The upcoming Union Budget is expected to increase by 10% to 12%, and fiscal consolidation will be difficult.
Following an examination of the major economic events of the previous year, here is a summary of the upcoming Budget outlook:
Budget for Expenditures
The revised estimates for FY23 expenditure will reflect the pressure of higher subsidies, but the FY24 budget is expected to be cleaner.
Even so, we can expect the FY24 budget to increase by 10% to 12% over FY23, to around Rs 43 lakh crore-plus, but not exceeding Rs 45 lakh crore. Higher interest payments on government borrowings and increased capital spending are likely to remain the two single-largest spend items in the new budget.
The fiscal deficit:
The fiscal deficit is expected to stay within the 6.4 percent Budget target for this fiscal year. Depending on how quickly and how much the government wants to consolidate, the government could allow the deficit to fall below 6% after a three-year gap, to 5.8-5.9 percent levels in FY24.
However, meeting the fiscal glide path of less than 4.5 percent by FY26 may still be difficult.
Capital expenditures by the government
Both at the state and federal levels, there will be a continued emphasis on infrastructure development and capital expenditure, and the government is expected to increase these expenditures in the upcoming Budget. In the new Budget, a new capex target of Rs 8-9 lakh crore could be set.
Disinvestment has been gradual. In comparison to the Rs 65,000 crore divestment target, receipts are expected to be less than Rs 50,000 crore, including the Rs 20,000 crore received by the government since the LIC listing.
With the IDBI Bank and Shipping Corp transactions likely to close, the FY24 divestment target could be raised to between Rs 75,000 and Rs 80,000 crore.
The allocation under the Mahatma Gandhi National Rural Employment Guarantee Act of 2005 (MNREGA) is based on demand. While the MNREGA allocation has remained constant year on year, an additional Rs 16,000 crore has been provided during the fiscal year. This is in contrast to the Rs 20,000 crore requested by the rural development ministry. Because the scheme is demand-driven, a significant increase in the FY24 budget is unlikely.
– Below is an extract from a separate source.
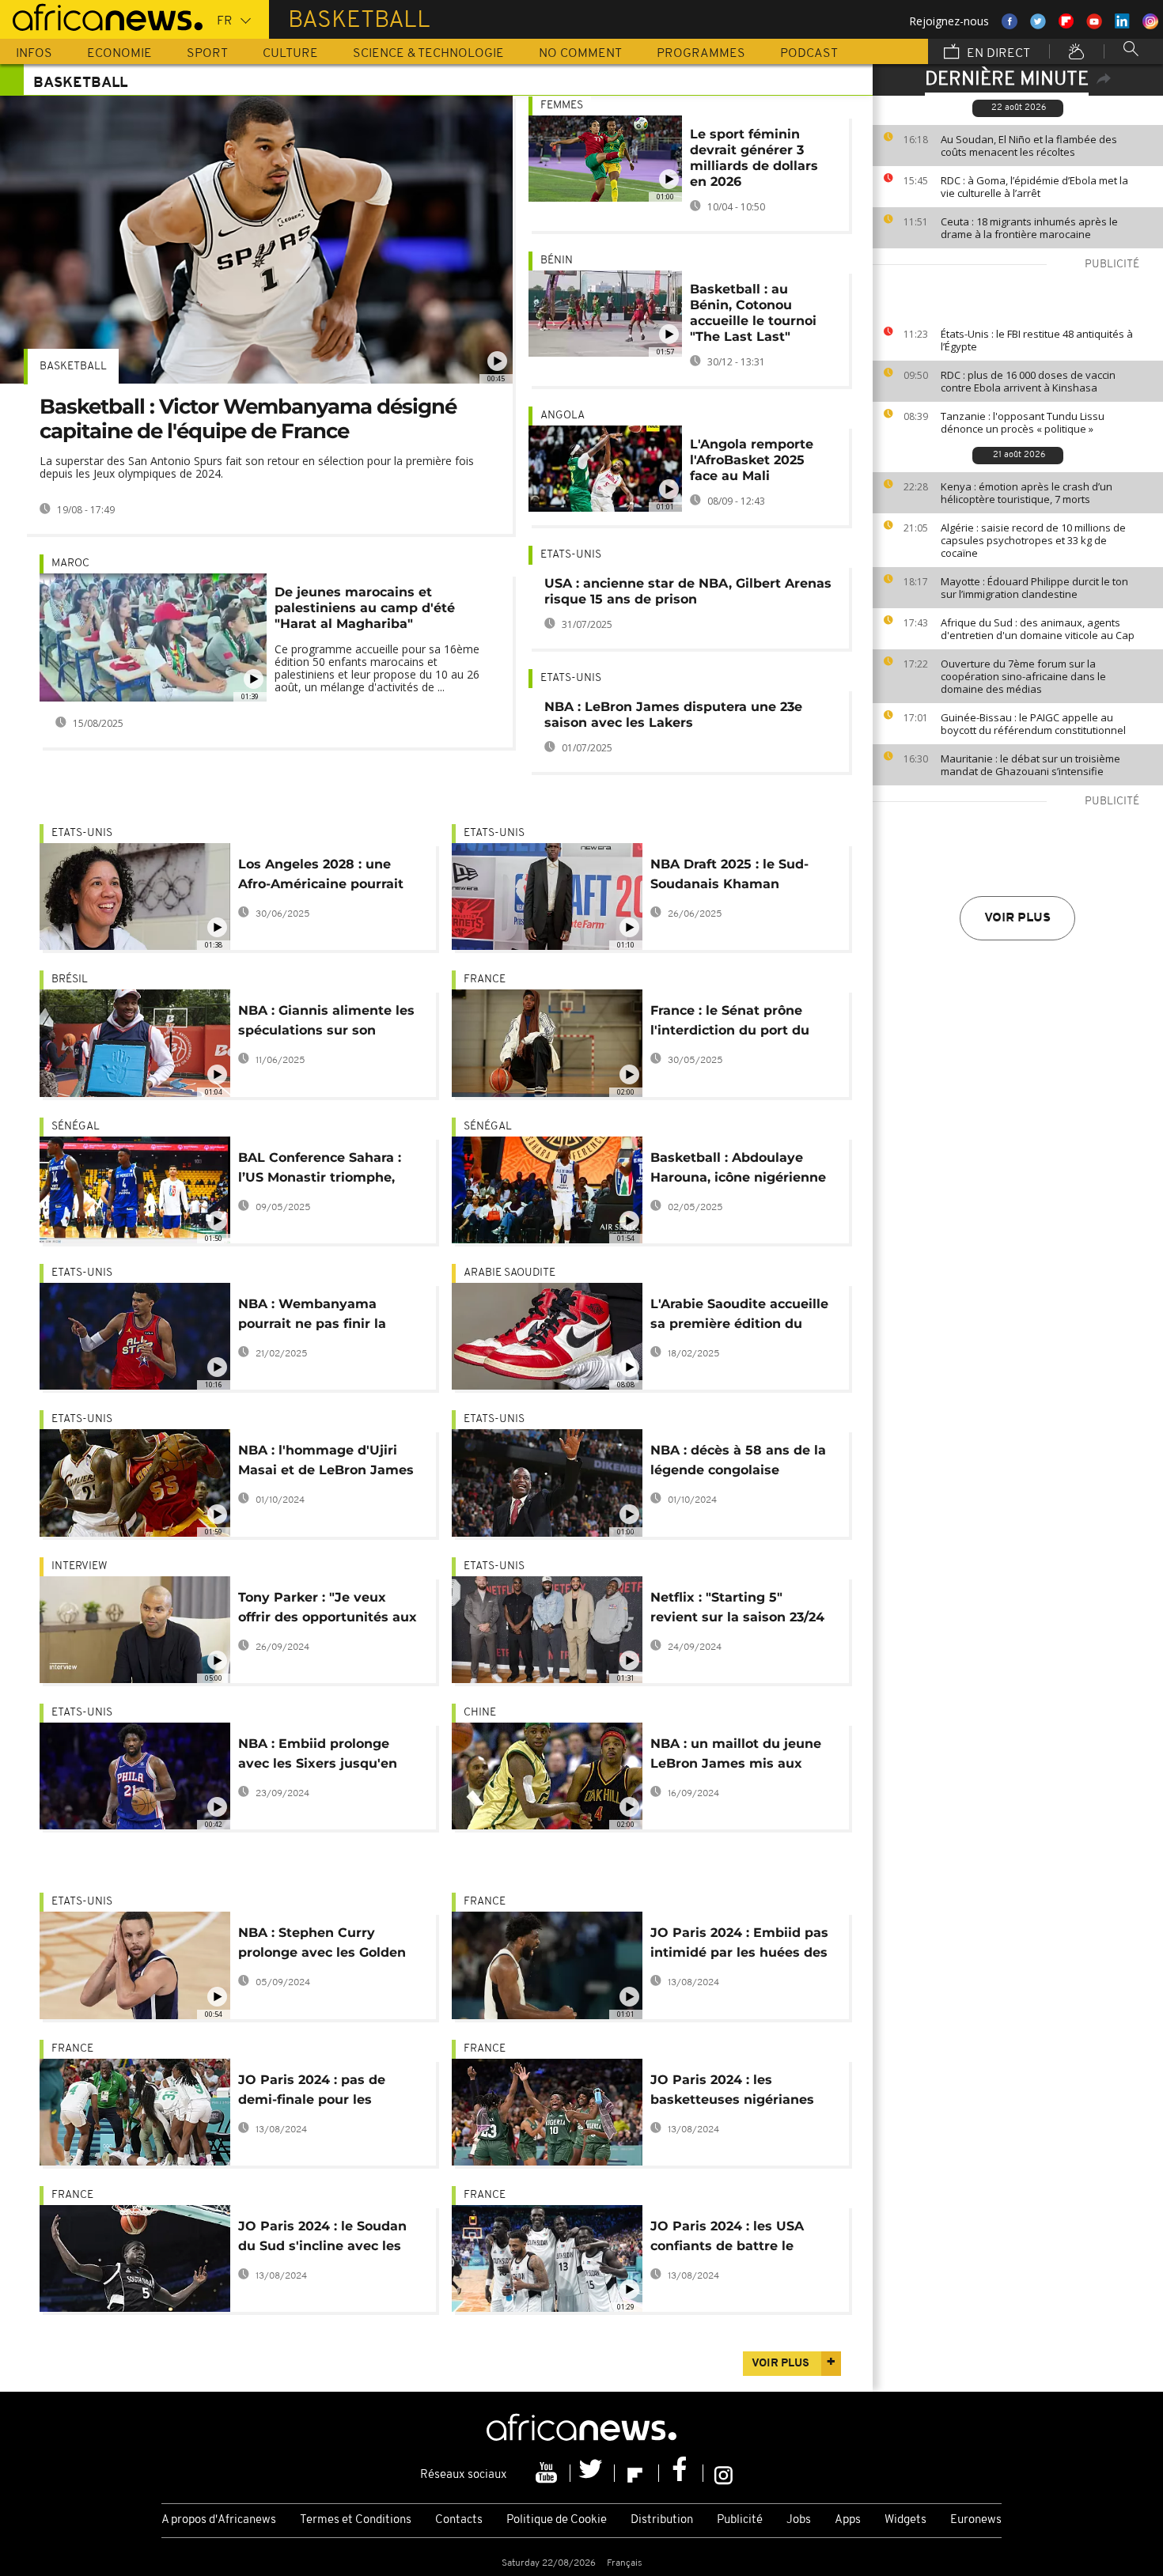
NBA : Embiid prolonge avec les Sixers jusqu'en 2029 (317, 1756)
By plugging the Pradhan Mantri Garib Kalyan Anna Yojana, the Centre has also cleaned up the food subsidy (PMGKAY). Food subsidies may be restored to Rs 2 lakh crore levels in the FY24 Budget.
The government will spend only Rs 14,000 crore more on the free food grains programme, which is already included in the Rs 2 lakh crore budget.
Fertilizer subsidies are also likely to be reduced as global gas and fertiliser prices fall. The FY24 Budget may provide Rs 1.20 lakh crore to Rs 1.30 lakh crore for the same, a significant reduction from the Rs 2.15 lakh crore likely revised estimates for FY23.
Petroleum subsidies have more than quadrupled this fiscal year due to payments to OMCs for LPG losses. While the government has made up for the LPG losses, the OMCs are still expecting additional cash compensation for the petrol and diesel losses. Petroleum subsidies could be a point to watch in the upcoming Budget, though according to the results announced on January 30, BPCL made a profit during the October-December quarter after losing the previous quarter.